-- begin Dataset excerpts --

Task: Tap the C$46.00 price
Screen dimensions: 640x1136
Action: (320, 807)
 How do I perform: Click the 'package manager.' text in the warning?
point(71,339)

-- end Dataset excerpts --

● **Problem**:
Could you swap "Tap" for "Press" throughout the records above and give them again with nothing else changed?

● **Solution**:
Task: Press the C$46.00 price
Screen dimensions: 640x1136
Action: (320, 807)
 How do I perform: Click the 'package manager.' text in the warning?
point(71,339)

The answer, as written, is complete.